Michael is garnering all sorts of attention in the music industry these days.  He was recently nominated for the BRITs Critics’ Choice Award, and is also one of 15 artists nominated for the BBC Sound of 2012 Award.  He’s been featured on BBC Radio 1, as well as on Later… With Jools Holland.

 

Currently, he has released two EPs, with a third coming out at the beginning of 2012.  His full-length, debut album, Home Again, will be released on the 26th of March, 2012.  He’ll also be playing live throughout the UK through February.  If you get the opportunity to see Michael perform live, don’t hesitate.  Do. It.  I promise that your ears, heart, and soul will thank you profusely.

You can find out more about Michael Kiwanuka on his official website at http://michaelkiwanuka.com/

Comments

  1. avataralan walden says

    I have no idea what made you think he sounds like an Otis? Can you elaborate please?

    Alan Walden
    2003 Inductee, Georgia Music Hall Of Fame
    Co-Manager of Otis Redding 1962 – 1967

  2. avatarAmie says

    Hello Alan-

    Firstly, I want to say that I’m so very honored that you read my piece. :-)

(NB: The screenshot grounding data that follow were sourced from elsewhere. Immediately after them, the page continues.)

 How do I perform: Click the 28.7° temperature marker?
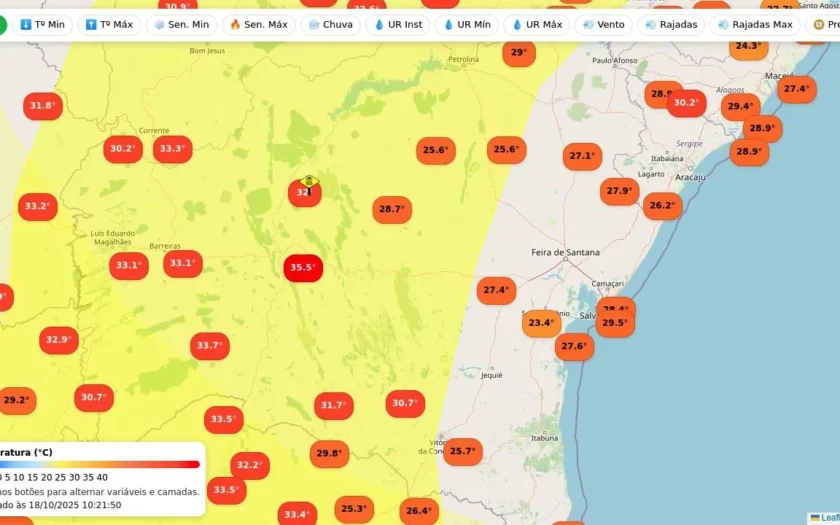392,209
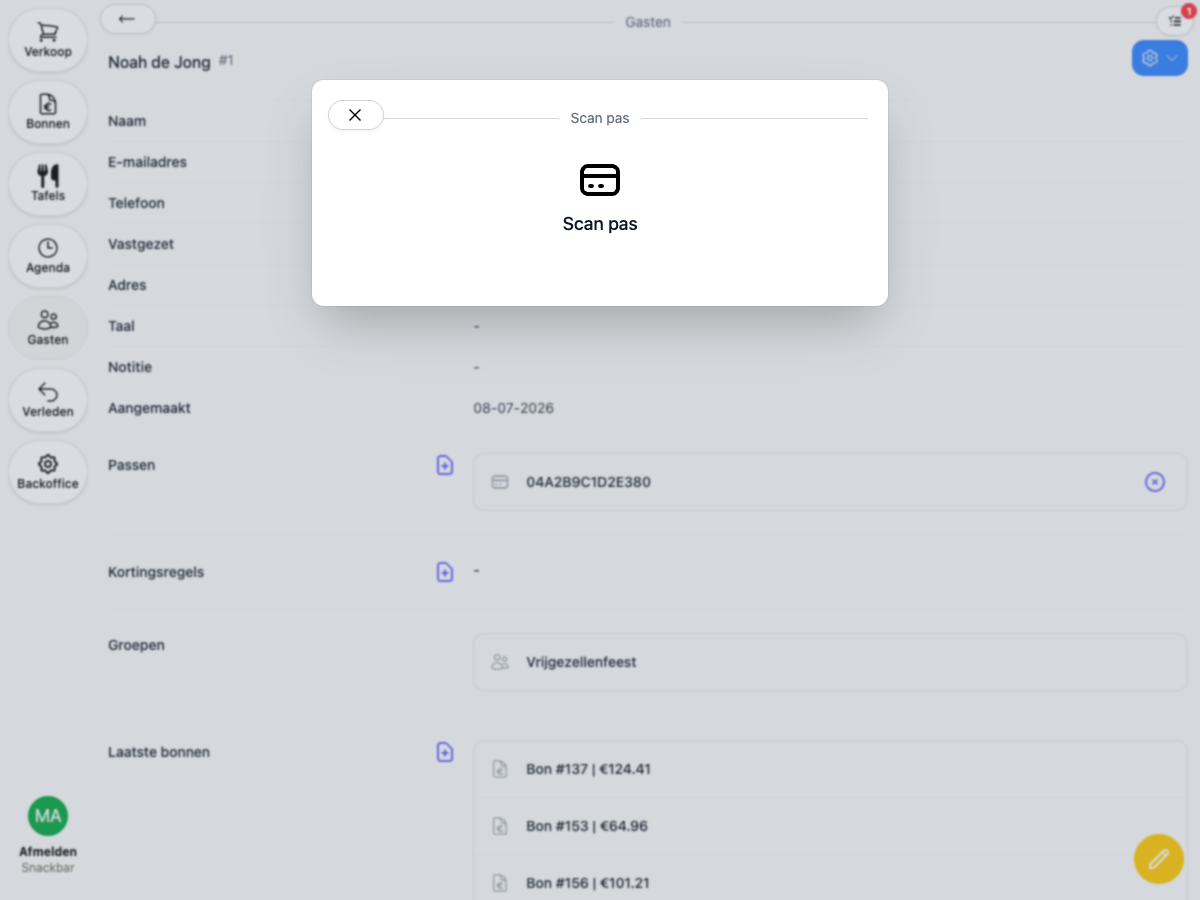Add a new bon under Laatste bonnen
Viewport: 1200px width, 900px height.
tap(445, 752)
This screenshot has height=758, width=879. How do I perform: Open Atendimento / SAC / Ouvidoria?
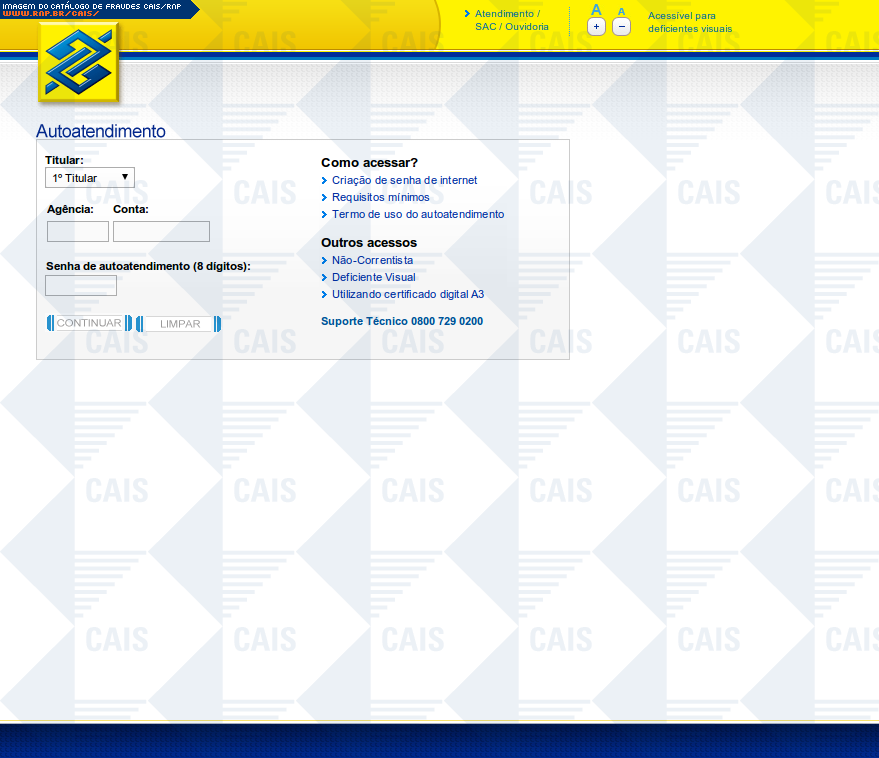coord(511,20)
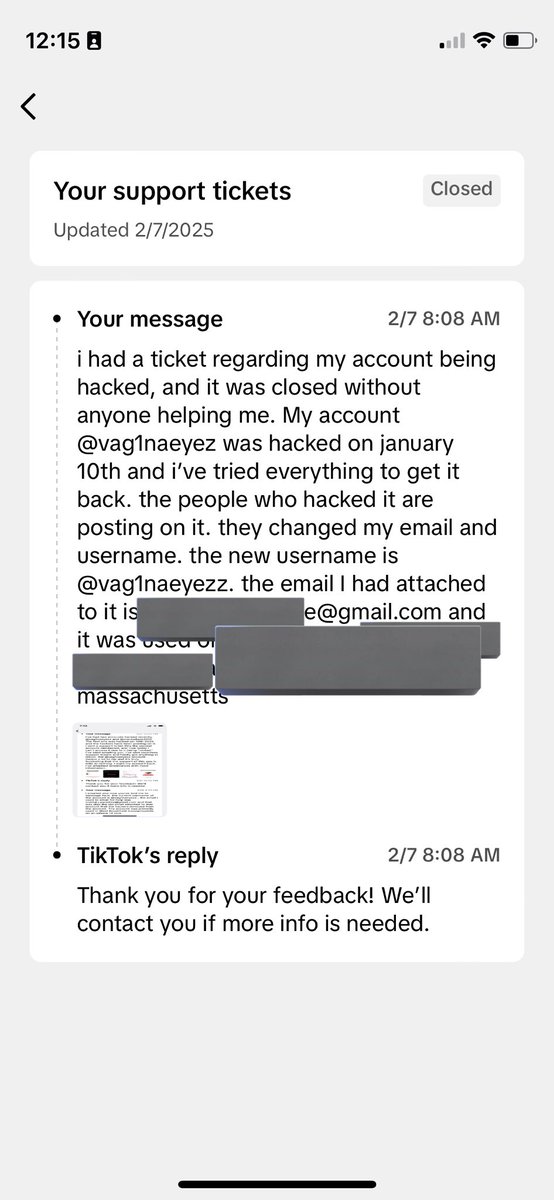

    Although Michael would probably cringe at even being mentioned in the same breath as such a legend as Mr. Redding, he reminds me of Otis because of the emotion and soul that his voice evokes. Listening to his music makes me think of tracks like “These Arms of Mine” and “Pain in My Heart”. Actually, Michael himself has stated that he came upon a rare recording of “Sitting on the Dock of the Bay”, which inspired him and influenced his sound:

    http://www.bbc.co.uk/music/soundof/2012/artists/michaelkiwanuka/#p00m9nqx

    Music is so very subjective and personal, and being as close to Otis as I would imagine you were, you certainly have license to disagree with me. However, in my defense, I’m not the first to think of Otis when listening to Michael:

    http://www.guardian.co.uk/music/2011/nov/11/michael-kiwanuka-live-review

    http://www.state.ie/37359-live-reviews/michael-kiwanuka-new-york

    Again, thank you so very much for reading. It’s an honor, truly.

    Sincerely Yours,

    Amie

  3. avatarShanna May says

    The question is, how can you NOT hear Otis in this spectacular sounding voice?! I feel utterly transfixed and instantly transported back to the sixties when I listen.